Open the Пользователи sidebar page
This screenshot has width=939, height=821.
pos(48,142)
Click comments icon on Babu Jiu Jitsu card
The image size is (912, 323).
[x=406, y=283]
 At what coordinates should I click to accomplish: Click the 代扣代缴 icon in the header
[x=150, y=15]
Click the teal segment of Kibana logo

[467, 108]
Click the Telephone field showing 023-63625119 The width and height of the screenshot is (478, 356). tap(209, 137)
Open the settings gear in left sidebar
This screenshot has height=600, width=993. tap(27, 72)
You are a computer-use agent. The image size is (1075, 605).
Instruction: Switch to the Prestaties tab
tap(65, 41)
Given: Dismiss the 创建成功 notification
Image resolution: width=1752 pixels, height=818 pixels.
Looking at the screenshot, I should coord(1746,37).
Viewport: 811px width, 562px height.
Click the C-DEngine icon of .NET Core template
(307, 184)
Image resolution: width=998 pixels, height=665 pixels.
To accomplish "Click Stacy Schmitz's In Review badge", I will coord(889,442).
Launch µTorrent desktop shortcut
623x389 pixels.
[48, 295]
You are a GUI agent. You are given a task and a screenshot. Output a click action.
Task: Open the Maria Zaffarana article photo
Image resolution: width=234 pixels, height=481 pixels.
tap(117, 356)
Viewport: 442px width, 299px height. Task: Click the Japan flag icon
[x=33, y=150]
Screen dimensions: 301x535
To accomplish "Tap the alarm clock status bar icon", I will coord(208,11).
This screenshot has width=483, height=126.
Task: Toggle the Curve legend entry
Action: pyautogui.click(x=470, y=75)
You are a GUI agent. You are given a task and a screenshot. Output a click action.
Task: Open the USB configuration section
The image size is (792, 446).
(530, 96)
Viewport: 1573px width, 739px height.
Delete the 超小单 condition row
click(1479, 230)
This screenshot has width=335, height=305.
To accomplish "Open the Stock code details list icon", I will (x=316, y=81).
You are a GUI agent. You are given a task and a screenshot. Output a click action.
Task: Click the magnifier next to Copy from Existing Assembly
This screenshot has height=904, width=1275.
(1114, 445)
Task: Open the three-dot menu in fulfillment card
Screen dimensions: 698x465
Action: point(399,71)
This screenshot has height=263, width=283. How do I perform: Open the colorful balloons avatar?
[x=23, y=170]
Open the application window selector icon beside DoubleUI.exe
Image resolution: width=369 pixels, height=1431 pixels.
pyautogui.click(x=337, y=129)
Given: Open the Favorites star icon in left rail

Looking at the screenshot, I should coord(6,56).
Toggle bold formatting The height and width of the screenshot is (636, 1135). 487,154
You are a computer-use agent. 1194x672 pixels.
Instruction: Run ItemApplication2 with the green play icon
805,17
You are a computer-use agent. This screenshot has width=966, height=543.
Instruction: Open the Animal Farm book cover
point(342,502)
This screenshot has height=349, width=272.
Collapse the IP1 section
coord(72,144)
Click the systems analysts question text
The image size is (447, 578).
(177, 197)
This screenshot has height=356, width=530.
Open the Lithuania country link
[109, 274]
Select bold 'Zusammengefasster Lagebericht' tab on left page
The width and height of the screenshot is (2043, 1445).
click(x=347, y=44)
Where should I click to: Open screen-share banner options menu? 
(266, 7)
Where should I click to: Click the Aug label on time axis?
┄┄┄┄┄┄
### Written task
Copy all of the data above without changing a single character.

### Task answer
Open the Пользователи sidebar page
This screenshot has width=939, height=821.
pos(48,142)
Click comments icon on Babu Jiu Jitsu card
The image size is (912, 323).
[x=406, y=283]
 At what coordinates should I click to accomplish: Click the 代扣代缴 icon in the header
[x=150, y=15]
Click the teal segment of Kibana logo

[467, 108]
Click the Telephone field showing 023-63625119 The width and height of the screenshot is (478, 356). tap(209, 137)
Open the settings gear in left sidebar
This screenshot has height=600, width=993. tap(27, 72)
You are a computer-use agent. The image size is (1075, 605).
Instruction: Switch to the Prestaties tab
tap(65, 41)
Given: Dismiss the 创建成功 notification
Image resolution: width=1752 pixels, height=818 pixels.
Looking at the screenshot, I should coord(1746,37).
Viewport: 811px width, 562px height.
Click the C-DEngine icon of .NET Core template
(307, 184)
Image resolution: width=998 pixels, height=665 pixels.
To accomplish "Click Stacy Schmitz's In Review badge", I will coord(889,442).
Launch µTorrent desktop shortcut
623x389 pixels.
[48, 295]
You are a GUI agent. You are given a task and a screenshot. Output a click action.
Task: Open the Maria Zaffarana article photo
Image resolution: width=234 pixels, height=481 pixels.
tap(117, 356)
Viewport: 442px width, 299px height. Task: Click the Japan flag icon
[x=33, y=150]
Screen dimensions: 301x535
To accomplish "Tap the alarm clock status bar icon", I will coord(208,11).
This screenshot has width=483, height=126.
Task: Toggle the Curve legend entry
Action: pyautogui.click(x=470, y=75)
You are a GUI agent. You are given a task and a screenshot. Output a click action.
Task: Open the USB configuration section
The image size is (792, 446).
(530, 96)
Viewport: 1573px width, 739px height.
Delete the 超小单 condition row
click(1479, 230)
This screenshot has width=335, height=305.
To accomplish "Open the Stock code details list icon", I will (x=316, y=81).
You are a GUI agent. You are given a task and a screenshot. Output a click action.
Task: Click the magnifier next to Copy from Existing Assembly
This screenshot has height=904, width=1275.
(1114, 445)
Task: Open the three-dot menu in fulfillment card
Screen dimensions: 698x465
Action: point(399,71)
This screenshot has height=263, width=283. How do I perform: Open the colorful balloons avatar?
[x=23, y=170]
Open the application window selector icon beside DoubleUI.exe
Image resolution: width=369 pixels, height=1431 pixels.
pyautogui.click(x=337, y=129)
Given: Open the Favorites star icon in left rail

Looking at the screenshot, I should coord(6,56).
Toggle bold formatting The height and width of the screenshot is (636, 1135). 487,154
You are a computer-use agent. 1194x672 pixels.
Instruction: Run ItemApplication2 with the green play icon
805,17
You are a computer-use agent. This screenshot has width=966, height=543.
Instruction: Open the Animal Farm book cover
point(342,502)
This screenshot has height=349, width=272.
Collapse the IP1 section
coord(72,144)
Click the systems analysts question text
The image size is (447, 578).
(177, 197)
This screenshot has height=356, width=530.
Open the Lithuania country link
[109, 274]
Select bold 'Zusammengefasster Lagebericht' tab on left page
The width and height of the screenshot is (2043, 1445).
click(x=347, y=44)
Where should I click to: Open screen-share banner options menu? 
(266, 7)
Where should I click to: Click the Aug label on time axis?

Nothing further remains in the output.